Les conséquences indirectes sont encore plus préoccupantes. En privant la recherche publique et l'université de financements, le CIR détériore l'écosystème français de recherche et de formation. La délocalisation continue de la R&D des entreprises vers l'Asie du Sud-Est et les États-Unis s'explique par la qualité de leurs écosystèmes et la dégradation du nôtre.

Le décrochage du niveau scientifique et technique en France est alarmant. Le manque de culture scientifique au sein de la classe politique en est un symptôme révélateur. Les réformes récentes du lycée et l'absence d'une politique ambitieuse de recrutement et de formation des enseignants ont accéléré ce déclin.

Pour inverser cette tendance, il est impératif de repenser en profondeur le système de recherche et d'éducation français. Cela implique non seulement une révision des politiques de financement, mais aussi une revalorisation de la recherche fondamentale et appliquée, ainsi qu'une amélioration de la formation scientifique à tous les niveaux.
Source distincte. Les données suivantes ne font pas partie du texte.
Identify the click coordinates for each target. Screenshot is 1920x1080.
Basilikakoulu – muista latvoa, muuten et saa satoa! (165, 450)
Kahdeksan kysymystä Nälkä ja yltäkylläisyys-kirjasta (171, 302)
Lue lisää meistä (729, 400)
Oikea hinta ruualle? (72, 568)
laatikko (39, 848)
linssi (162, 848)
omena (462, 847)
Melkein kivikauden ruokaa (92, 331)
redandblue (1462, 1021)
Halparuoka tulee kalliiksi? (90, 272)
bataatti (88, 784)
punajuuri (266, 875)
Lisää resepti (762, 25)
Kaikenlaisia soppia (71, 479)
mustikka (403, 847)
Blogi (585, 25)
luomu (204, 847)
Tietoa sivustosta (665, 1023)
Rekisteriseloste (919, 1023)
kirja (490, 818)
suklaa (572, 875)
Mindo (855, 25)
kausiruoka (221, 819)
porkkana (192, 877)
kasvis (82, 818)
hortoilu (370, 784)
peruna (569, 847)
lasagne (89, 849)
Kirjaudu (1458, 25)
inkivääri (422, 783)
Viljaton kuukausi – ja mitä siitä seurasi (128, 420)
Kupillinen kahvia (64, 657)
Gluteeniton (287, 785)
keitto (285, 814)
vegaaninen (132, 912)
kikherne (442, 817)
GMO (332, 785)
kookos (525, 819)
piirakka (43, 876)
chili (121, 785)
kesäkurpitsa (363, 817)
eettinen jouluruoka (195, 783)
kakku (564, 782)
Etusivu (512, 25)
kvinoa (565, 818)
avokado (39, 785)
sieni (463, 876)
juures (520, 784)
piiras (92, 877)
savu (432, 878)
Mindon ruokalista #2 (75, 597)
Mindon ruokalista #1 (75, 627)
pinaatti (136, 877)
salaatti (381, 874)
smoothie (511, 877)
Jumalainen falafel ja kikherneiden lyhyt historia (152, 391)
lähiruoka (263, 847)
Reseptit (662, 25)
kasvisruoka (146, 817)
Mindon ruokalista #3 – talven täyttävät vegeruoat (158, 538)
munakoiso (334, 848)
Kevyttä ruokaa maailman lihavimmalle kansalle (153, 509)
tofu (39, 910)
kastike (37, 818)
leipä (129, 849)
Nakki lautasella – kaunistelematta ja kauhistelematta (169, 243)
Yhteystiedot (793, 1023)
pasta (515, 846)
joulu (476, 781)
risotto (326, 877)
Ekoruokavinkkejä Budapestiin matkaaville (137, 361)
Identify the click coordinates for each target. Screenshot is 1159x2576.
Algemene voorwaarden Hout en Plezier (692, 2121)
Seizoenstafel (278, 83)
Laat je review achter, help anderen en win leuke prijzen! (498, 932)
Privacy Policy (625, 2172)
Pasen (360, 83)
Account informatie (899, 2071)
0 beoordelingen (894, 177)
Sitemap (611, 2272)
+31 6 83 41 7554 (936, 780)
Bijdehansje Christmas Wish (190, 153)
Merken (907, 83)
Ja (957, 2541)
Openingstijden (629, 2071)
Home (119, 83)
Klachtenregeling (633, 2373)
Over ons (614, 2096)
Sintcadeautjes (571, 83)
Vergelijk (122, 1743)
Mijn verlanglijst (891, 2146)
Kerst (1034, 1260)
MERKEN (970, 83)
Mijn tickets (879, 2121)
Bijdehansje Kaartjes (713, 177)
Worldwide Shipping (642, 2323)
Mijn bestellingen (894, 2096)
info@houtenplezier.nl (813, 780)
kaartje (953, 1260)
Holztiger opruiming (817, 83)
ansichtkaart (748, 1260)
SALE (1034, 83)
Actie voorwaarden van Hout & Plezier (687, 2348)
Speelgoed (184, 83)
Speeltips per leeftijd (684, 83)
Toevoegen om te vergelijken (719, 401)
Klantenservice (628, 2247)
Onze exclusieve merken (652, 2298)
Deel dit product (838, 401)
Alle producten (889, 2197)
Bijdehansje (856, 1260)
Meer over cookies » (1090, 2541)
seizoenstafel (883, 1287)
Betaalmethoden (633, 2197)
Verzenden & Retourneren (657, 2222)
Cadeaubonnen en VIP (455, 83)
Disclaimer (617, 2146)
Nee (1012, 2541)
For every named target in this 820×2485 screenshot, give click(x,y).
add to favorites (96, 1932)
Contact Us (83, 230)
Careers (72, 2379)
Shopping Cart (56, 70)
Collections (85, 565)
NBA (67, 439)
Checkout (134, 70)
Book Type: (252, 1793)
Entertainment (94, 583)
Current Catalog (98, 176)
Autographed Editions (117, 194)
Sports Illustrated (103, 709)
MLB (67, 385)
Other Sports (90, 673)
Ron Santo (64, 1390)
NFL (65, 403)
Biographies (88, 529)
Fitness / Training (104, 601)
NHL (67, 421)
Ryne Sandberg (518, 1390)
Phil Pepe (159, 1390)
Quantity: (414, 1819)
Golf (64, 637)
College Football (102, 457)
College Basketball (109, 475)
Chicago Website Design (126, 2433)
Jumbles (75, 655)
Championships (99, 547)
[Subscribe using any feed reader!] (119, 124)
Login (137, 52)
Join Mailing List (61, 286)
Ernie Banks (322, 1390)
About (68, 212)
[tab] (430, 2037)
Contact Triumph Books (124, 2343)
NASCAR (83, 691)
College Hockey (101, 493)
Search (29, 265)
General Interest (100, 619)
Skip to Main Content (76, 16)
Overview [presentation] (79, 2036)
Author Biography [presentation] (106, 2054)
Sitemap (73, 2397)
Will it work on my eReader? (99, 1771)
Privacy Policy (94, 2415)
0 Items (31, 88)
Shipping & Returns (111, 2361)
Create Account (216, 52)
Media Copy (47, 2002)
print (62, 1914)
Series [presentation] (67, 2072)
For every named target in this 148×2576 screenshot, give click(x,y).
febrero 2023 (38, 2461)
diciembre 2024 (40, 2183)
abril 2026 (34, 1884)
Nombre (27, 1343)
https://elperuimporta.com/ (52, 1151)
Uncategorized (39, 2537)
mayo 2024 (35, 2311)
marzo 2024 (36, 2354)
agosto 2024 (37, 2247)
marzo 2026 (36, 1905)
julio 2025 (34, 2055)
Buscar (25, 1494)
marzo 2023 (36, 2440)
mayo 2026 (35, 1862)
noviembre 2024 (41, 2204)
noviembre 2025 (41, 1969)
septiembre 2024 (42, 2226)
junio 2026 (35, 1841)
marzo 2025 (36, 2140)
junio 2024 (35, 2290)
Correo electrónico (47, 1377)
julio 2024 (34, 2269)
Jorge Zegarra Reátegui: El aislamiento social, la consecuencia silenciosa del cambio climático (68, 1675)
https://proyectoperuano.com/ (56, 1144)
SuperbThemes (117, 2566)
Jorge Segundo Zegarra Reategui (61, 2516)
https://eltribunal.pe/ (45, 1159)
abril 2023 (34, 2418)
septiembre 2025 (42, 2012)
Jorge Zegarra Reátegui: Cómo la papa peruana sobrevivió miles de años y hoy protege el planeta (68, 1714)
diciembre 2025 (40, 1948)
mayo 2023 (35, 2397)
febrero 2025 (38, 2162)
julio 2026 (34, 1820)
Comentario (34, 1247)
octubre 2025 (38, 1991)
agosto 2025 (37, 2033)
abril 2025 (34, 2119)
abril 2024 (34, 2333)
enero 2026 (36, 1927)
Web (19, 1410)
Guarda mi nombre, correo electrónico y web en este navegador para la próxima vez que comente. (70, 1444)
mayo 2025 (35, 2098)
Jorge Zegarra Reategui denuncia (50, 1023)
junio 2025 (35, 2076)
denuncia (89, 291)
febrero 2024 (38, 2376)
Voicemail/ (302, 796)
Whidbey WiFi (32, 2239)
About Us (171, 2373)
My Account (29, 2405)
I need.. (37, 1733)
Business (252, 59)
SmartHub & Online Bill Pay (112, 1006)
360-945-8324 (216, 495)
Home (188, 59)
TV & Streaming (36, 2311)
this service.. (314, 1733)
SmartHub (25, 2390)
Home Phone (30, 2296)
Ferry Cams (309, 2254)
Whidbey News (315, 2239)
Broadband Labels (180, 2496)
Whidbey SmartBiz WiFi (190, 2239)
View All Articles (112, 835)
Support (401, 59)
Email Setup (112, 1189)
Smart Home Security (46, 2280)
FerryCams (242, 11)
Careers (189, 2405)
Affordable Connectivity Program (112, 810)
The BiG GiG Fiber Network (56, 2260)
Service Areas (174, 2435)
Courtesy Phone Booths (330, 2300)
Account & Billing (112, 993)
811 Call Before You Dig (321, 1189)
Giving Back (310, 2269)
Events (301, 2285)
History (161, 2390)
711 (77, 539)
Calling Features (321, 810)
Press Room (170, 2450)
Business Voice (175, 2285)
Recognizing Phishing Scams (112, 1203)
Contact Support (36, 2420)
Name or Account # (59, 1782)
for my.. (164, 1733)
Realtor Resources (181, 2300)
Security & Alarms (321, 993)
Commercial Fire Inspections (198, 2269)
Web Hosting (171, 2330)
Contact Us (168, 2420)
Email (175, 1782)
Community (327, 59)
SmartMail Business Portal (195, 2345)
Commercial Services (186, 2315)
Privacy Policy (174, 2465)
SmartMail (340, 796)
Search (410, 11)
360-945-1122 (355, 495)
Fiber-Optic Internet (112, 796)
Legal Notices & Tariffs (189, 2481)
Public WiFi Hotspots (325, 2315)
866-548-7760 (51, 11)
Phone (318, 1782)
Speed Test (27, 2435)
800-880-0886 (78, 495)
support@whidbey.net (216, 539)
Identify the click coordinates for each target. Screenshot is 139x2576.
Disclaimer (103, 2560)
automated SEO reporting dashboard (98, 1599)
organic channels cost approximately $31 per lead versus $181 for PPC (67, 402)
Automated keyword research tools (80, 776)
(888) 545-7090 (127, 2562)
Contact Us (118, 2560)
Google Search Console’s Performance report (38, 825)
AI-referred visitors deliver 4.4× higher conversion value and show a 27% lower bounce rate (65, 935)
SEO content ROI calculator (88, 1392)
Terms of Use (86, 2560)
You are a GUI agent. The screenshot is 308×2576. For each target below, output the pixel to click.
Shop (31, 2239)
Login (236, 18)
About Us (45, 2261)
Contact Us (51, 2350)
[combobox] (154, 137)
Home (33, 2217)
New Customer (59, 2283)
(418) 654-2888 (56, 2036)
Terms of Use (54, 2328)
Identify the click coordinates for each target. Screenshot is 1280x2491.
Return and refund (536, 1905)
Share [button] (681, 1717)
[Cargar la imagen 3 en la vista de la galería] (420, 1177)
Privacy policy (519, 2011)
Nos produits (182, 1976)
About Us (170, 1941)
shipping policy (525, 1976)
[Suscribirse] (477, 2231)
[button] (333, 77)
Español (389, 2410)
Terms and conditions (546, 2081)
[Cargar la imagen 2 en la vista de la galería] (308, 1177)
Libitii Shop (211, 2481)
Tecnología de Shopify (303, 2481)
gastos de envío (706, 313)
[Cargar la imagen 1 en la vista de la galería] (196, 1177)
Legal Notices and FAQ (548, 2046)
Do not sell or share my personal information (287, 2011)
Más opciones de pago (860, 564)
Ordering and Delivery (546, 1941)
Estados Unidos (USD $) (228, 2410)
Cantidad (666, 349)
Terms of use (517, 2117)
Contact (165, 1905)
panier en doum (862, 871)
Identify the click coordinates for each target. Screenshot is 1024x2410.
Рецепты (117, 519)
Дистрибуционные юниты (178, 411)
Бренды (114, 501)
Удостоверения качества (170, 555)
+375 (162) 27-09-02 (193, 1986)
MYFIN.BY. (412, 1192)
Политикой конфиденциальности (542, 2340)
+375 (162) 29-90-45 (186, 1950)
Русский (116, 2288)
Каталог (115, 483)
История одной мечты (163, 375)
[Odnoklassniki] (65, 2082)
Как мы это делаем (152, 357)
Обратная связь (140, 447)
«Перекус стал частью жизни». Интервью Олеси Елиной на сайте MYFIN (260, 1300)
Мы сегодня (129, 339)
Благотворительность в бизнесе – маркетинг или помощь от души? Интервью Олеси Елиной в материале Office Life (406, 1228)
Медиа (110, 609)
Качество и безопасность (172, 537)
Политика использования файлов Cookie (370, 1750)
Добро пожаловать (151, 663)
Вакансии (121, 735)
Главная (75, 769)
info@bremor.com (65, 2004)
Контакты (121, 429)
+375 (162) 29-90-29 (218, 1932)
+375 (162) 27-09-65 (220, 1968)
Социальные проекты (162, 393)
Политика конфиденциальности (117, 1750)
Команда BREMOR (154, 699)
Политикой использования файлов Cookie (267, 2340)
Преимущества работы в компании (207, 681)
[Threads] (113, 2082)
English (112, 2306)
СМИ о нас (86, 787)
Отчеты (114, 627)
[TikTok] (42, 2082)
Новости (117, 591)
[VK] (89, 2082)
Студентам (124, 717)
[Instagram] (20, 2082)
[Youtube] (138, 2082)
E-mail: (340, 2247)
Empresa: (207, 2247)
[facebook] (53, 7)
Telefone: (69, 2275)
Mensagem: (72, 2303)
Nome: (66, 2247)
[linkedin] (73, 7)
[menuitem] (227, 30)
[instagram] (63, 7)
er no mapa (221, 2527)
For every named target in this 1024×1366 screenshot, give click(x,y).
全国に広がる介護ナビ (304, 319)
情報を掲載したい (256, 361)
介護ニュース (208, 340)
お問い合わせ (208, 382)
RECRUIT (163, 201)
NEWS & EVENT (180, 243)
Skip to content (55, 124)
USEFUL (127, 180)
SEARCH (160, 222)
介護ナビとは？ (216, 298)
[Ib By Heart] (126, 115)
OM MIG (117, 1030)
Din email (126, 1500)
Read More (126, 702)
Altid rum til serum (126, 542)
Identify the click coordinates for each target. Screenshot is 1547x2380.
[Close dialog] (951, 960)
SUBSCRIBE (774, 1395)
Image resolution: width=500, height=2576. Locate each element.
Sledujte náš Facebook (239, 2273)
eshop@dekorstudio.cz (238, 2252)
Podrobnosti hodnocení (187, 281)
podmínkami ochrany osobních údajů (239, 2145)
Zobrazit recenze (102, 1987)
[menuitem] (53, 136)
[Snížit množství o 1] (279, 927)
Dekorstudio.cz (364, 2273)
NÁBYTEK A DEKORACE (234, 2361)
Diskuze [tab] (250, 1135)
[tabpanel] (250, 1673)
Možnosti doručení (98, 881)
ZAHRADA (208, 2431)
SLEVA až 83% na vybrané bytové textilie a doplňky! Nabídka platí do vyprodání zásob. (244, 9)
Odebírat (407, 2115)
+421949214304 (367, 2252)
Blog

L'Europe, et la France en particulier, doivent relever ces défis pour rester compétitives sur la scène mondiale. Avec un investissement d'environ 2,2% du PIB de l'UE dans la R&D en 2024, contre 3% aux États-Unis, il est clair que des efforts supplémentaires sont nécessaires.

Le programme Horizon Europe, lancé en 2021, offre une opportunité de renforcer la collaboration et l'innovation à l'échelle européenne. De même, des initiatives comme Erasmus+ favorisent la mobilité des chercheurs et des étudiants, contribuant à enrichir l'écosystème scientifique européen.

En conclusion, le rapport Draghi, bien qu'imparfait, a le mérite de mettre en lumière les défis auxquels l'Europe est confrontée en matière de recherche et d'innovation. Il appartient maintenant aux décideurs politiques de transformer ces constats en actions concrètes pour assurer un avenir compétitif et innovant à l'Europe.